More rain swept up the Keldark Valley, and High-Captain Ortak glared sourly at the clouds. The valley was always damp, of course. It was the only real opening in the Shalokar Range, and wet air from the east poured through it like a funnel as it swept up towards the Malagor Plateau. Some of the Temple's experts argued that as the air moved higher and grew thinner, the moisture fell out of its own weight. Ortak didn't fully understand the theory behind it, but all he really needed to know was that it rained in the valley—a lot—and that it was starting to do it again.

He growled a soft curse, then shrugged. Rain was his friend, not the heretics'. Their musketeers outnumbered his tremendously, and if God was kind enough to soak their priming powder for them, Ortak had no intention of complaining. Let them come in and take him on with cold steel!

* * *

"How long is this going to last?" Sean asked fretfully.

He and Sandy stood fifty meters from the nearest Malagoran and conferred over their coms with Brashan.

"At least another two days," the Narhani said soberly. He sat alone on Israel's command deck, and his long-snouted, saurian face was grave. "I am sorry, Sean. We thought—"

"Not your fault," Sean interrupted. "We all knew it was coming. We just expected it to hold off longer, and then we lost all that time in the swamps. Our window should have been big enough, Twinkle Hooves."

"True, but it's not only coming in faster, it's going to rain harder than we'd predicted." The Narhani sounded worried. Sean was less than one day's march from Erastor, and the rain—only a drizzle now—would be a downpour by evening. What that would do to flintlock rifles hardly bore thinking on.
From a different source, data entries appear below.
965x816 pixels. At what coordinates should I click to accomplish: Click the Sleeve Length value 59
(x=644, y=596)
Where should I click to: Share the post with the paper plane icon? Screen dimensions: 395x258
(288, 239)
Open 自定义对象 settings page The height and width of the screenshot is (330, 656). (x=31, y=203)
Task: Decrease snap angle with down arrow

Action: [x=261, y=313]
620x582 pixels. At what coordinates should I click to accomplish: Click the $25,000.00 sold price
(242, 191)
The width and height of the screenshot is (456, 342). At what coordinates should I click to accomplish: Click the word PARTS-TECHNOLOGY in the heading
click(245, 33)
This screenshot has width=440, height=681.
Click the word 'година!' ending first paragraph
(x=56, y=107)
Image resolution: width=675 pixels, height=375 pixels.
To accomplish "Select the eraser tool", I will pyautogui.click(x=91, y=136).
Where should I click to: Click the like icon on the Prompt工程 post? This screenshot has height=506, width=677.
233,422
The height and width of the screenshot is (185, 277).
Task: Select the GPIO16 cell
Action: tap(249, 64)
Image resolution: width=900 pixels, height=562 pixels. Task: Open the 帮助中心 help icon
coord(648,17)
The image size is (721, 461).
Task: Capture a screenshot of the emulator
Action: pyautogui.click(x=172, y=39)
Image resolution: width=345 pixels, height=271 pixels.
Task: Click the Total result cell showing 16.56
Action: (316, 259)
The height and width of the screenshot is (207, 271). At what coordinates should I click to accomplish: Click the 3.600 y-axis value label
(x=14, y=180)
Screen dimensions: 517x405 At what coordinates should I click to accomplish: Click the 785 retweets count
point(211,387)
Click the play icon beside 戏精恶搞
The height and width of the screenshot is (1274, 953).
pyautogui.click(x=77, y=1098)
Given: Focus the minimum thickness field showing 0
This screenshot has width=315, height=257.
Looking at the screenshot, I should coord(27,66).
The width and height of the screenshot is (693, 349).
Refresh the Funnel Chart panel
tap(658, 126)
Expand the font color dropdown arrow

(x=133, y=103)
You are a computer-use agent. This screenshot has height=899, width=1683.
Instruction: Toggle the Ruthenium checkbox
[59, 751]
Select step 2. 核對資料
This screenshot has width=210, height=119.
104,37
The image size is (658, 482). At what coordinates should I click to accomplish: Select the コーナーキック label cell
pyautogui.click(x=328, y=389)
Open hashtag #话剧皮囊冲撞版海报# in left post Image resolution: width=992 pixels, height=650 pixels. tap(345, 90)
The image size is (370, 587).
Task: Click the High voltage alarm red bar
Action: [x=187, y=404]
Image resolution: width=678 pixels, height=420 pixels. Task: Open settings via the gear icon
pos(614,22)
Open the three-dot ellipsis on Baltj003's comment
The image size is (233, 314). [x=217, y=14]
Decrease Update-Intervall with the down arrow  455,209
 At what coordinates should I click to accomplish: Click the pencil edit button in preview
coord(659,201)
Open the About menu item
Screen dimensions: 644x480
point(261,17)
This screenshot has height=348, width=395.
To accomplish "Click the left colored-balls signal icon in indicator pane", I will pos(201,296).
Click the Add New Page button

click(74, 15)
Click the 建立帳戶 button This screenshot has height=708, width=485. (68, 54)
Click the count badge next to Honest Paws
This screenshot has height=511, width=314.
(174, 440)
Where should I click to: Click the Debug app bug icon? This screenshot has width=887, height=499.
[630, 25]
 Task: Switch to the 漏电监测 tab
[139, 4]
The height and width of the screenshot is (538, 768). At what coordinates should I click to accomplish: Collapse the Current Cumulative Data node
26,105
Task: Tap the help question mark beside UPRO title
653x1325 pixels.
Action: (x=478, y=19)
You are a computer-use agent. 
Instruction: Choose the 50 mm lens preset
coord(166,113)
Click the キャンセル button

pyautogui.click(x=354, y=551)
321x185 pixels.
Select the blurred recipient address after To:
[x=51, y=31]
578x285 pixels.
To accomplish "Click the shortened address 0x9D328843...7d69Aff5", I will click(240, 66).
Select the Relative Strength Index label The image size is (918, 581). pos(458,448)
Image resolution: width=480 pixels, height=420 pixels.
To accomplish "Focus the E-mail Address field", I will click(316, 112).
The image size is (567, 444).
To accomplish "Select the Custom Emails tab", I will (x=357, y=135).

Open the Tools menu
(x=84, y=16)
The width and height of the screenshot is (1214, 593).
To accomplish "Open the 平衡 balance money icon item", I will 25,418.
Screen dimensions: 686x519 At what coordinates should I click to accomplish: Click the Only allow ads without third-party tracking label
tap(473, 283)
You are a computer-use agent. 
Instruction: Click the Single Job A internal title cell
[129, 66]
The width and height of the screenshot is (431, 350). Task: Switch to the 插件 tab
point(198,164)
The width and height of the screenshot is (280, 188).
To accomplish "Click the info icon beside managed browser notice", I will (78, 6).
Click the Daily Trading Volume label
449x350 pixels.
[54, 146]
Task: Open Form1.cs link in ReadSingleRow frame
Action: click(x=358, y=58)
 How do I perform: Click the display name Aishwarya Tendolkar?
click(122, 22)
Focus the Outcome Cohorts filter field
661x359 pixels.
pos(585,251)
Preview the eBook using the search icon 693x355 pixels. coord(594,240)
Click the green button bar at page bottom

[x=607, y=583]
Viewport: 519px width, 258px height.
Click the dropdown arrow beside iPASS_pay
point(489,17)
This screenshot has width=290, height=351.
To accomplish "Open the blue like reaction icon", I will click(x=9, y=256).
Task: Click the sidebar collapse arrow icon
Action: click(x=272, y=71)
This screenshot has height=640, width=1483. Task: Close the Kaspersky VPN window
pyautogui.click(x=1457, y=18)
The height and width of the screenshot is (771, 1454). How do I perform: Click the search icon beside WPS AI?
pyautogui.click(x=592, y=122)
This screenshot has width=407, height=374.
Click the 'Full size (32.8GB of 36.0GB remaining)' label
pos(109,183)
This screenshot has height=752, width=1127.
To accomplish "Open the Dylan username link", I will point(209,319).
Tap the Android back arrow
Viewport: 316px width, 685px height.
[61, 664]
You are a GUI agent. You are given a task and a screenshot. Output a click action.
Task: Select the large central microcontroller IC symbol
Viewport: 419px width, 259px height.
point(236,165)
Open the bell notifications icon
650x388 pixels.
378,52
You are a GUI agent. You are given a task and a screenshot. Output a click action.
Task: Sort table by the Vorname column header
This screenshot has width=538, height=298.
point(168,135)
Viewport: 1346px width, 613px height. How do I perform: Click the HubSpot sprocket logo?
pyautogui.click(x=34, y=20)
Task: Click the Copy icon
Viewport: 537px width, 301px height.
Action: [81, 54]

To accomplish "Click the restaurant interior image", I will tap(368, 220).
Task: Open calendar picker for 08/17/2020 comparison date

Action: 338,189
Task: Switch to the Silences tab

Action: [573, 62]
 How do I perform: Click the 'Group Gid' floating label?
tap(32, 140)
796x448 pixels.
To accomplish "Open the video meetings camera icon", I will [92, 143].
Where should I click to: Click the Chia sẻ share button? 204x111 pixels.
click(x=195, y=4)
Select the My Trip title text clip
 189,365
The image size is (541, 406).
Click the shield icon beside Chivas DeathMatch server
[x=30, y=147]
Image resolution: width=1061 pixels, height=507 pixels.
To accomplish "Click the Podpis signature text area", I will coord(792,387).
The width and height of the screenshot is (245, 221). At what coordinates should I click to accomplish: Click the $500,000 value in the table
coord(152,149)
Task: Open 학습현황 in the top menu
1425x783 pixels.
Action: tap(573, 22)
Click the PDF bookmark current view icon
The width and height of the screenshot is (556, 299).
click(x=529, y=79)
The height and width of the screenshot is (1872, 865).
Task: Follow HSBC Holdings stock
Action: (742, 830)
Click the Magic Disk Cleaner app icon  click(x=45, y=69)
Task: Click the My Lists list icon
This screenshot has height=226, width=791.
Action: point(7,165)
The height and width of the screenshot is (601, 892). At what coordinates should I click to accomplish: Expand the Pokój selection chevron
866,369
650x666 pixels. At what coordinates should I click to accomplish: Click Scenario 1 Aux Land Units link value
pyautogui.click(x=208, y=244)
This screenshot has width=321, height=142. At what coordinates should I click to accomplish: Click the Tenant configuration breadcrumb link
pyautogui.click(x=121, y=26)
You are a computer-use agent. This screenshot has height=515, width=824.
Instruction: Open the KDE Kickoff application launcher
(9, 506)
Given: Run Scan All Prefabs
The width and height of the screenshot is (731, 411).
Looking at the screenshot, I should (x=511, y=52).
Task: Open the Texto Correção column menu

"Can we hold off till it clears?" Sandy gazed up at Sean, and her voice was anxious.

" 'Fraid not." Sean sighed. "Ortak expects his 'reinforcements' by nightfall. If we suddenly stop moving, he's going to wonder why and send someone to find out. And if he does that—" He shrugged.

"But you can't fight him without your rifles!" Sandy protested. "You don't have any pikes at all!"

"No, but we do still have surprise."

"Surprise! Are you out of your mind?! There are eighty thousand men up there, Sean! There's no way you can take their position away from them before they figure out what's happening!"

"Maybe yes, and maybe no," Sean said stubbornly. "Don't forget the confusion factor. The rain's going to cut visibility. We should be able to get a lot closer before they figure out we aren't really Guardsmen, and there's a good chance they'll panic when their 'reinforcements' suddenly attack them. They don't have the kind of communication net a modern army would have, either. It's going to be mighty hard for them to get themselves sorted out when they have to rely on messengers to carry orders."

"You're crazy!" she hissed. "Tamman, Harry—tell him!"

"I think Sandy's right, Sean," Harriet said quietly. "It's too risky. Besides, even if he does figure out what's happening, Terrahk's already falling back on Baricon. Wait till the rain stops. Ortak's not going anywhere, and maybe he'll surrender when he realizes he's trapped between you and Tam."

"Wrong answer, Harry," Tamman put in unhappily. "Ortak's not the surrendering kind, or he wouldn't have stopped at Erastor."

"What else can he do?" Harriet demanded hotly.

"He can come out after us," Sean answered. "He knows as well as we do that it's our rifles that give us the edge. You think he wouldn't take his chances on hitting us in the open if the rain knocks them out of the equation?"

Sandy started to snap back, then stopped and bit her lip. She hugged herself and turned her back on Sean for a long, taut moment, then sighed.

"No," she said finally, her voice low. "That's exactly what he'll do if he figures out what's happening."

"You got it," Sean said, equally quietly, and kicked his toe into the mud beside the raised roadbed. "Any way you cut it, we've got to carry through with my marvelous plan."